Task to complete: Copy each line, word for word, from the one with "You are a computer-use" through the final line of the listing, but skip the pictures.

Extracted data:

*** Begin section ***

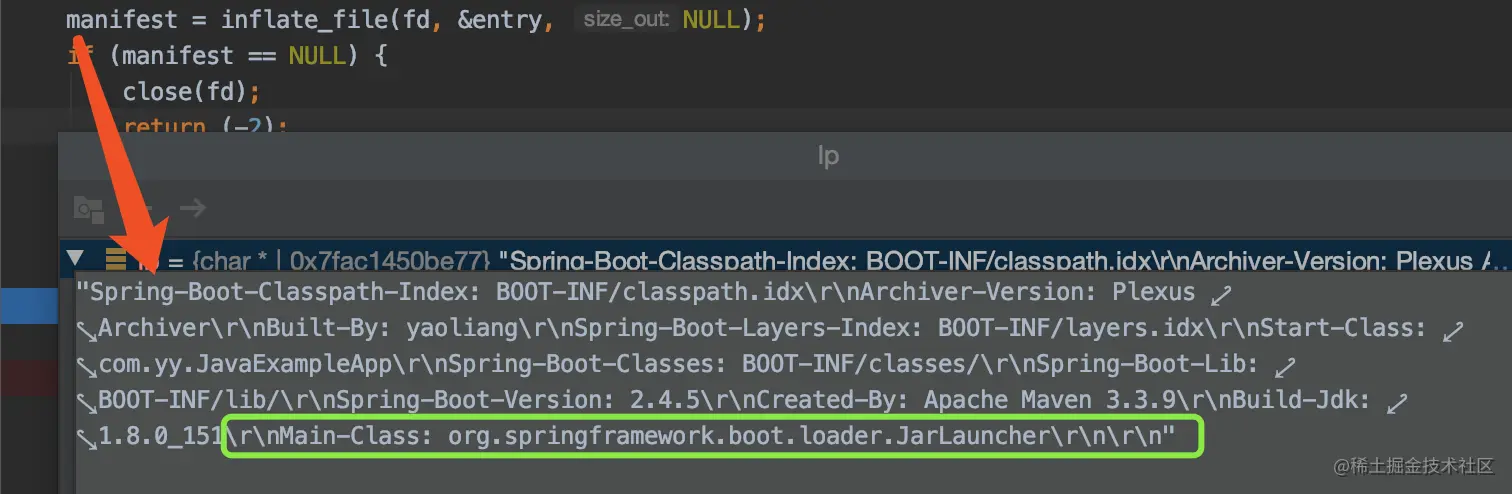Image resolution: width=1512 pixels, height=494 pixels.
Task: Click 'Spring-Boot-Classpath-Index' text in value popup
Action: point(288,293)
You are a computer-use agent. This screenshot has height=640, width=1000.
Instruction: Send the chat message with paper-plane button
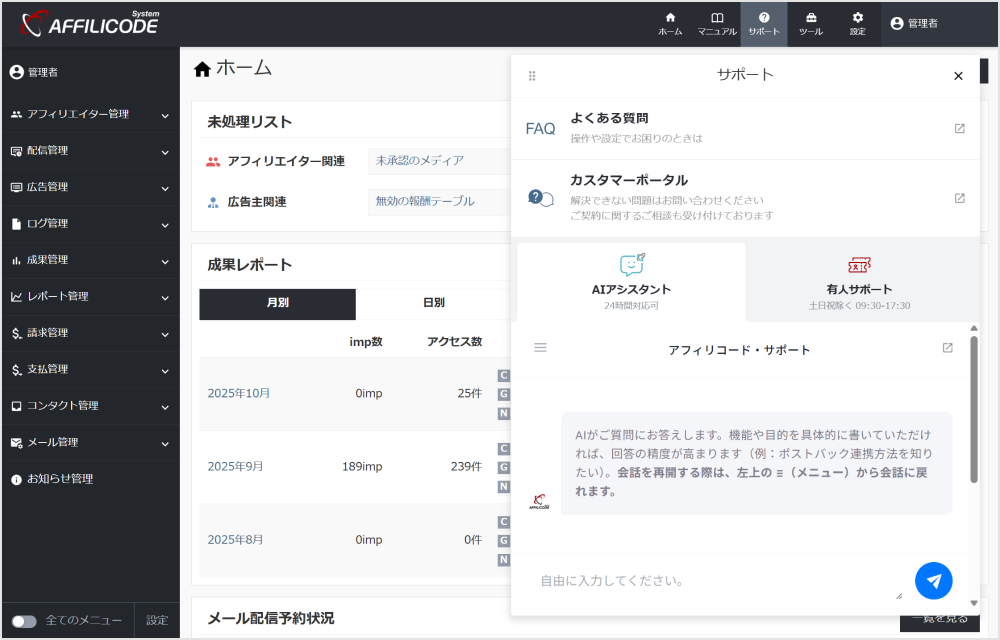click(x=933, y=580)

*** End section ***

Output of the exercise:
You are a computer-use agent. This screenshot has height=640, width=1000.
Instruction: Send the chat message with paper-plane button
click(x=933, y=580)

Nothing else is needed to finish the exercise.